[Stored items]

BEGIN

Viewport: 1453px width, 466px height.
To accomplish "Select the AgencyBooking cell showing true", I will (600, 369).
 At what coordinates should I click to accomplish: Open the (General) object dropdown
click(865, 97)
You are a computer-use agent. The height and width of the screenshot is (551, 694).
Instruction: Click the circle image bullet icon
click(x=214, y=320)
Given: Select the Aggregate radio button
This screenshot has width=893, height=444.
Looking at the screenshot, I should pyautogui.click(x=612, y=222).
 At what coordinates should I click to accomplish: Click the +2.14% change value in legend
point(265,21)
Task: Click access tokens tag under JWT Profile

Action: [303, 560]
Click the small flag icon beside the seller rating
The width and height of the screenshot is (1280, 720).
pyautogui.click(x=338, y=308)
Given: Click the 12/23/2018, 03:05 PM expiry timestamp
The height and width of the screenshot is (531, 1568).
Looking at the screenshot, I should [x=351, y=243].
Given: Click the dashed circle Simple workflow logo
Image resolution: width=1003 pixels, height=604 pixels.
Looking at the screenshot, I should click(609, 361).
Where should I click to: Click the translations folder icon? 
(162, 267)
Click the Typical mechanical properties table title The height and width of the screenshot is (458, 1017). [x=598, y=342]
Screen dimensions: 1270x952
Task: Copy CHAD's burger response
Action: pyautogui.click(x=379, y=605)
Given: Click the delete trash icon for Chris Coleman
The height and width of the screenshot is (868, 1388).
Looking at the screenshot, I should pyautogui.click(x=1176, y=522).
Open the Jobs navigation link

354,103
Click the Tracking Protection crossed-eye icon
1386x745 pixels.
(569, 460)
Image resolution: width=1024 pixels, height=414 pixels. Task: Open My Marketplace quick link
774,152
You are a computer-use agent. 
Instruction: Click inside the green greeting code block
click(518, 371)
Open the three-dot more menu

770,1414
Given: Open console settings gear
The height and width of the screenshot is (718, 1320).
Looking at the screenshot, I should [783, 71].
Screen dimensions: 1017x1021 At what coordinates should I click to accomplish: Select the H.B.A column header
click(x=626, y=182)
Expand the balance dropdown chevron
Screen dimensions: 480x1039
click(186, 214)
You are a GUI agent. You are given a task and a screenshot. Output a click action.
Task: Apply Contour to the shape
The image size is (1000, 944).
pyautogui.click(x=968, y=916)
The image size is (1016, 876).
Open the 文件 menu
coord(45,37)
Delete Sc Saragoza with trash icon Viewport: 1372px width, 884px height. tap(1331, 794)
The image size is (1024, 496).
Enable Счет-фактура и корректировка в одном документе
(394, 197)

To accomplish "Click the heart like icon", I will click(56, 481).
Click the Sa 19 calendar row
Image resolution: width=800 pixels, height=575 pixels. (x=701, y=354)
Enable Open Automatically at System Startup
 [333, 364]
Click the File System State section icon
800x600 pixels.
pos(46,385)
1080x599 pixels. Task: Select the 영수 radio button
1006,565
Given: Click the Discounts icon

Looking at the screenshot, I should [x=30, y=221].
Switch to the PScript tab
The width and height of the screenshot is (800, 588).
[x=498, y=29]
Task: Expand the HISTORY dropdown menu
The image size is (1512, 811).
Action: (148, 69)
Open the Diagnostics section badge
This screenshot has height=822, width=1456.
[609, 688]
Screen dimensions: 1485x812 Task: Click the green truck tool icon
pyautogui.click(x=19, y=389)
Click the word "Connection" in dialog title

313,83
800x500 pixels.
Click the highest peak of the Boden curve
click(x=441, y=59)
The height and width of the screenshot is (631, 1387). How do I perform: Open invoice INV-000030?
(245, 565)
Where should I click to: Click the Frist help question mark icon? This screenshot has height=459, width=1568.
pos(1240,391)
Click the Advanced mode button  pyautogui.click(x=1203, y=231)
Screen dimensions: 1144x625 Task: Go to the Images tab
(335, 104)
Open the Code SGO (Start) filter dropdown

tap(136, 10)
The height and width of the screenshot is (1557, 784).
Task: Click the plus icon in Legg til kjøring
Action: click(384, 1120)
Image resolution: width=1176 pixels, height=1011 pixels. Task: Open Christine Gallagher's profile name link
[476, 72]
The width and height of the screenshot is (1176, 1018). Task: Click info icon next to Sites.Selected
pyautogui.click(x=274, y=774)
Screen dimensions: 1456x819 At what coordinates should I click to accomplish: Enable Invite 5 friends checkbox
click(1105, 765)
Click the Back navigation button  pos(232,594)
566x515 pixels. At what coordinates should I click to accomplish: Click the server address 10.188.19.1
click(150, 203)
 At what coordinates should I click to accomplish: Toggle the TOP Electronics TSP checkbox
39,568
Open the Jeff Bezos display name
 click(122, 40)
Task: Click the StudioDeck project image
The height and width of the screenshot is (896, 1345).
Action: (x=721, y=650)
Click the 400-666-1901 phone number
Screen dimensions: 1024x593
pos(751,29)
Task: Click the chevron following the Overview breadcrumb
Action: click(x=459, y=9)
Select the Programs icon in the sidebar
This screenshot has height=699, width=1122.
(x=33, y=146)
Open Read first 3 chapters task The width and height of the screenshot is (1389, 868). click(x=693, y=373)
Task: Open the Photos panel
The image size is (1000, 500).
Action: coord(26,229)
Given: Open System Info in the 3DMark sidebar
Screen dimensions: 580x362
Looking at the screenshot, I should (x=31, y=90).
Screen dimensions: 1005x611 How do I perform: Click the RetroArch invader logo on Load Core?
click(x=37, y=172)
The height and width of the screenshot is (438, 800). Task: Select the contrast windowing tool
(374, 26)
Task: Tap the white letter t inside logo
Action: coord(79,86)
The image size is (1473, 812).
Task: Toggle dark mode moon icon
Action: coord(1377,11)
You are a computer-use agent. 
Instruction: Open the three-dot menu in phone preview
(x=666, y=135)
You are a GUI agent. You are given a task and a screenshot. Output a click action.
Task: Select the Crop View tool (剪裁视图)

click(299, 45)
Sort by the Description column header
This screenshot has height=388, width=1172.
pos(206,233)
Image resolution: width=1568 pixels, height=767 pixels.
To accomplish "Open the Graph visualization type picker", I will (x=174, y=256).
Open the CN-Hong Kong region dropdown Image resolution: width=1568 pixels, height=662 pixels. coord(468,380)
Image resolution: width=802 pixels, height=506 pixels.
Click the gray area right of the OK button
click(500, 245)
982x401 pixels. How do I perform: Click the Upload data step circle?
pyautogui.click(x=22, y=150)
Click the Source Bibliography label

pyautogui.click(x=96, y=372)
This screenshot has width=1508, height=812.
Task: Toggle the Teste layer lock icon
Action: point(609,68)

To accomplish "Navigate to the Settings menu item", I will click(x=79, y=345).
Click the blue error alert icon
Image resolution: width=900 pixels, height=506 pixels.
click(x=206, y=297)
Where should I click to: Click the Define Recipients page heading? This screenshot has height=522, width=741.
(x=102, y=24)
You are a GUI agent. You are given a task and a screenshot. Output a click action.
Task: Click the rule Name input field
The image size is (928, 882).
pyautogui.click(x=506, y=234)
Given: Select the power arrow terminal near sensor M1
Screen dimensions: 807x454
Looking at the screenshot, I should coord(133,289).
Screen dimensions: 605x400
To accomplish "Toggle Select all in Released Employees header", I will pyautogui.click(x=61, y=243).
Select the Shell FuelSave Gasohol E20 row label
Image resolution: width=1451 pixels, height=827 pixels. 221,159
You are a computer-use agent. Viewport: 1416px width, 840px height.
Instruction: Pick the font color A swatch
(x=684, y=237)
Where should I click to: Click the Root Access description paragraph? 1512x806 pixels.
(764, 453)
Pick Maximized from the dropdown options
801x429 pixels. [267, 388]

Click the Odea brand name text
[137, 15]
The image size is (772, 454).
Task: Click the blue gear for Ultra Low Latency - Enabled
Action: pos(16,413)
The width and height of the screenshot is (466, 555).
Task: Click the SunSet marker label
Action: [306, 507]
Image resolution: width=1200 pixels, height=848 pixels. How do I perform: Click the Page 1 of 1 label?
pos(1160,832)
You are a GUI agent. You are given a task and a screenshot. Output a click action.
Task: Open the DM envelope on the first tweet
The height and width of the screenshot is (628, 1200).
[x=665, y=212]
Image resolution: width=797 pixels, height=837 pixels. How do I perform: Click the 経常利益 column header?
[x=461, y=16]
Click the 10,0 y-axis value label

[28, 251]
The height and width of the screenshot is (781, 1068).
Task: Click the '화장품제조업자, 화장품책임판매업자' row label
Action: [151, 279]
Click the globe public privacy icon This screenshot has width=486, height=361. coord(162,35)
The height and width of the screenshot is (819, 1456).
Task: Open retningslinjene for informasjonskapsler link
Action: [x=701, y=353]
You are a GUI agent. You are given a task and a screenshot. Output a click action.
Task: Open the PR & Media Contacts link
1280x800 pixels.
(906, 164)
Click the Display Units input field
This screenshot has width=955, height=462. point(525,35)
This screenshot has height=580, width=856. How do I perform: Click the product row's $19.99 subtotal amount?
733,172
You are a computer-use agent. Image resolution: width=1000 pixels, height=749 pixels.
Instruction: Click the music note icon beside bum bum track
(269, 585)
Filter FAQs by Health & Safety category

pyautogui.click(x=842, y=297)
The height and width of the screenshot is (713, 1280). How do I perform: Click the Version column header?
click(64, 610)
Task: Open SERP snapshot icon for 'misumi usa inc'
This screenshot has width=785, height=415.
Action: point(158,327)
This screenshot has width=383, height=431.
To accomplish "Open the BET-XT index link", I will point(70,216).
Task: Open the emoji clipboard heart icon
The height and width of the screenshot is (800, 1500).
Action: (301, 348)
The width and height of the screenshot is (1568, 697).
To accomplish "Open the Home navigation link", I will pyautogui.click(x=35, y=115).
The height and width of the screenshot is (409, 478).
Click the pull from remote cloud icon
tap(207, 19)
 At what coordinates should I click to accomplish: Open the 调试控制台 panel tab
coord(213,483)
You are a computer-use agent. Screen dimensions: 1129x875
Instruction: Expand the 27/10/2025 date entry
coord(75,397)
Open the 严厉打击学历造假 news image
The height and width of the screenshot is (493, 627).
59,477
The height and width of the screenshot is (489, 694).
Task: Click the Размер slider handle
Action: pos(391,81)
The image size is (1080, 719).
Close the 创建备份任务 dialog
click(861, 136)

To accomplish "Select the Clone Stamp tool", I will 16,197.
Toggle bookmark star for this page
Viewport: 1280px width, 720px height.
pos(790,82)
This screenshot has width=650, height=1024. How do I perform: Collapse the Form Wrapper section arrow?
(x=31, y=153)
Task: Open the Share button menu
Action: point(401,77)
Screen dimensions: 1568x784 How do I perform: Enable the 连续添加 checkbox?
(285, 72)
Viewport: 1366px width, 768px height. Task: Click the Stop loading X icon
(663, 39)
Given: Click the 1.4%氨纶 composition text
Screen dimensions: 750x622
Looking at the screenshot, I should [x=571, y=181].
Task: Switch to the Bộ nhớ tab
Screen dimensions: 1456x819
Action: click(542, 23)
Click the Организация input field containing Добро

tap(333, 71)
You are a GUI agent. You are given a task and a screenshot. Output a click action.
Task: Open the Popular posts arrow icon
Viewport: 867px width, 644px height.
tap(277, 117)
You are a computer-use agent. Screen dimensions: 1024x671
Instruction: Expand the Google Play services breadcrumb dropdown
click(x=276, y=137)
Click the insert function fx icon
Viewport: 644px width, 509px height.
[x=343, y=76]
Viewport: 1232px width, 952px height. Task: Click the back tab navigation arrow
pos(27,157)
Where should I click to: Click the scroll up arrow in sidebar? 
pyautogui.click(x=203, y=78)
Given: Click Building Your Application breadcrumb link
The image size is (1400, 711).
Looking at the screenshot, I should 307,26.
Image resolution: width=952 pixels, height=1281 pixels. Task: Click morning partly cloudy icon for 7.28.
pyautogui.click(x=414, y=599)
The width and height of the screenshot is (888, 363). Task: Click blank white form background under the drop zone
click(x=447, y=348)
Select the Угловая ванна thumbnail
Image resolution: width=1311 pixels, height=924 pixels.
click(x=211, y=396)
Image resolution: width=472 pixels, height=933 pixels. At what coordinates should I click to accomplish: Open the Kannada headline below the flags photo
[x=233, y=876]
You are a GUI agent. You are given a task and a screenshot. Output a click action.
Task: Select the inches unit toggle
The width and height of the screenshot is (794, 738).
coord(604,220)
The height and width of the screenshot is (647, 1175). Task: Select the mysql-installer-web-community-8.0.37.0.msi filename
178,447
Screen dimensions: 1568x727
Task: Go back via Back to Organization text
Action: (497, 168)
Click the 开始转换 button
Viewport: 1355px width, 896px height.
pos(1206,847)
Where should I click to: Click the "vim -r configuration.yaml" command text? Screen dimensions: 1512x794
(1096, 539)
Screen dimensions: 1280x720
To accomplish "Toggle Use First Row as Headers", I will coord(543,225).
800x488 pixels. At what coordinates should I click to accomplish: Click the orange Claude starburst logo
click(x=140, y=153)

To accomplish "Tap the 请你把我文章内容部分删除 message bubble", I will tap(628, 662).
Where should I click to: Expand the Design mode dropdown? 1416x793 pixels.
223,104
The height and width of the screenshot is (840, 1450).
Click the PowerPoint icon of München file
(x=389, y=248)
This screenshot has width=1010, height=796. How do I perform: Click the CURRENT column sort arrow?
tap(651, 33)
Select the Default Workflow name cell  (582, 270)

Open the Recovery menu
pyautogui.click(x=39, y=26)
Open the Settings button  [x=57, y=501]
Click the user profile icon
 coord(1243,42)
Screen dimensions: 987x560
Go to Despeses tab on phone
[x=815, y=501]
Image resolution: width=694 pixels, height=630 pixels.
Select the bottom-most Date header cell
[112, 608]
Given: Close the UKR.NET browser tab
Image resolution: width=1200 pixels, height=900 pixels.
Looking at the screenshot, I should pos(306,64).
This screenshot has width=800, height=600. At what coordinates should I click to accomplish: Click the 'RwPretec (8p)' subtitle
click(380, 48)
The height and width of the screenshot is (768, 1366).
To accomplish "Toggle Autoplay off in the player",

END

Required action:
Among the lines of the entries above, count those containing the string "trash". Write the number alone.

Solution to the exercise:
2